— Exercise description —
Transcribe exactly the lines from the one containing "This screenshot has height=1196, width=1008." through the end of the data, both included. Leave out pictures.
++++ Stored data ++++
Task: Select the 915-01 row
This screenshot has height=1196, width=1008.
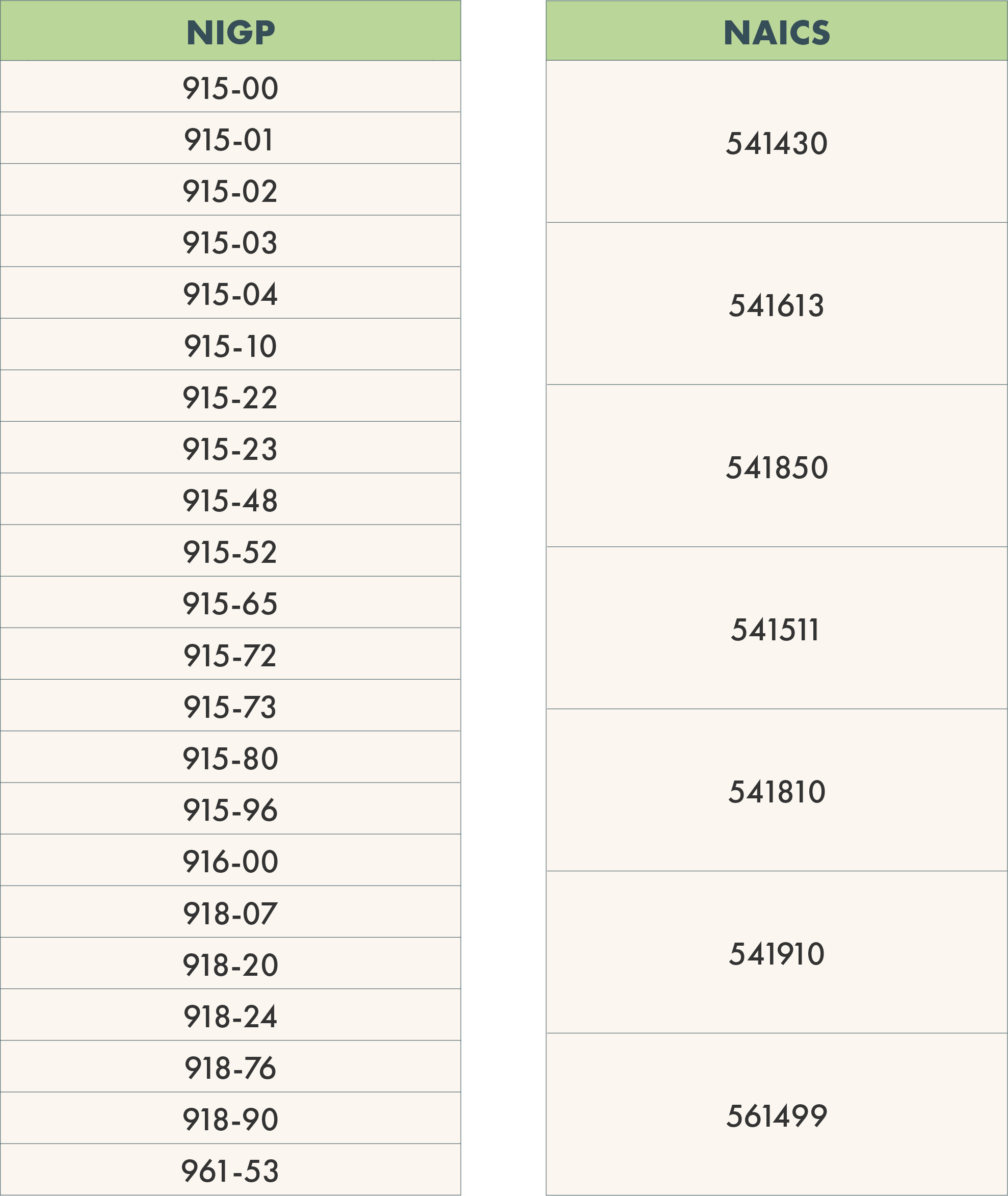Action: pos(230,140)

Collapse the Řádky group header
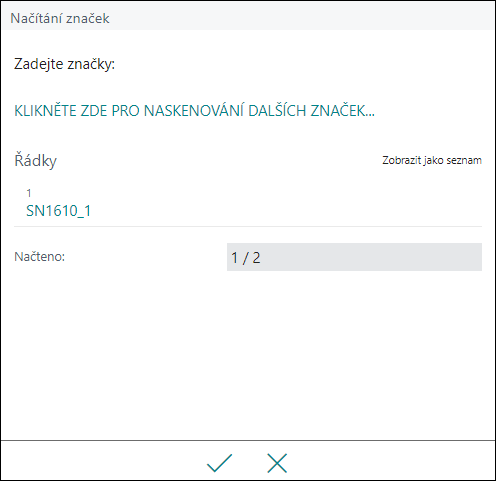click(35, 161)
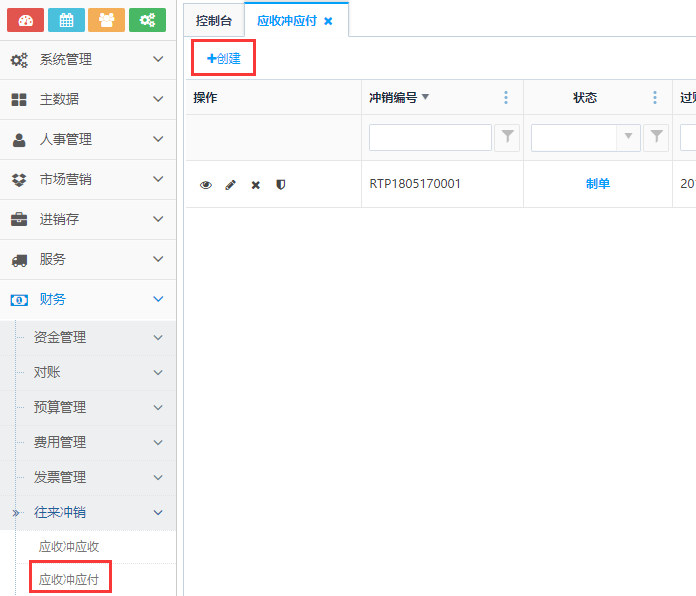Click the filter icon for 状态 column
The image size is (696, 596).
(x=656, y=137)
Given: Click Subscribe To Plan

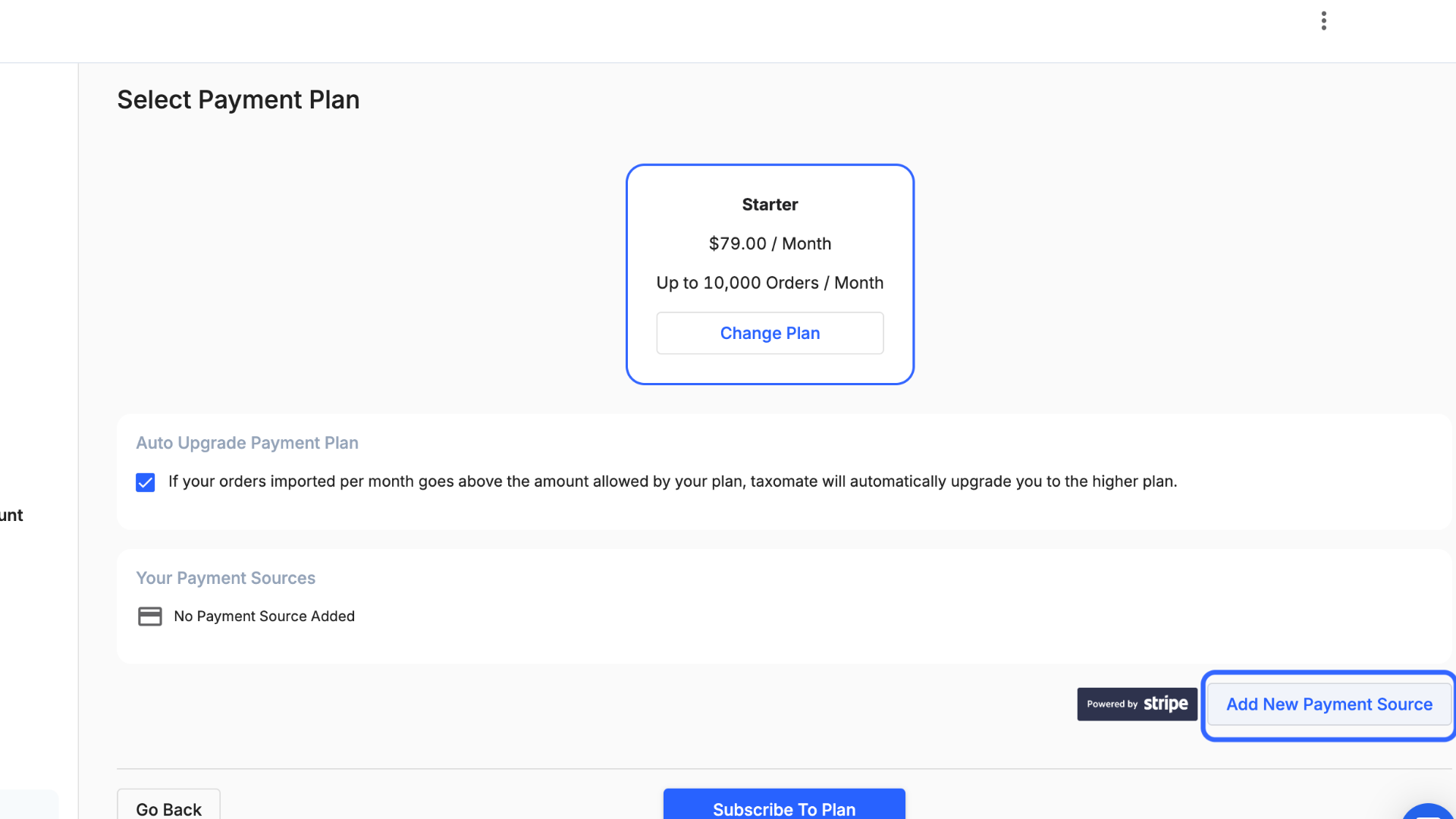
++++
— Expected answer —
This screenshot has height=1196, width=1008.
Action: pos(230,140)

Collapse the Řádky group header
click(35, 161)
Click the filter icon for 状态 column
The image size is (696, 596).
(x=656, y=137)
Given: Click Subscribe To Plan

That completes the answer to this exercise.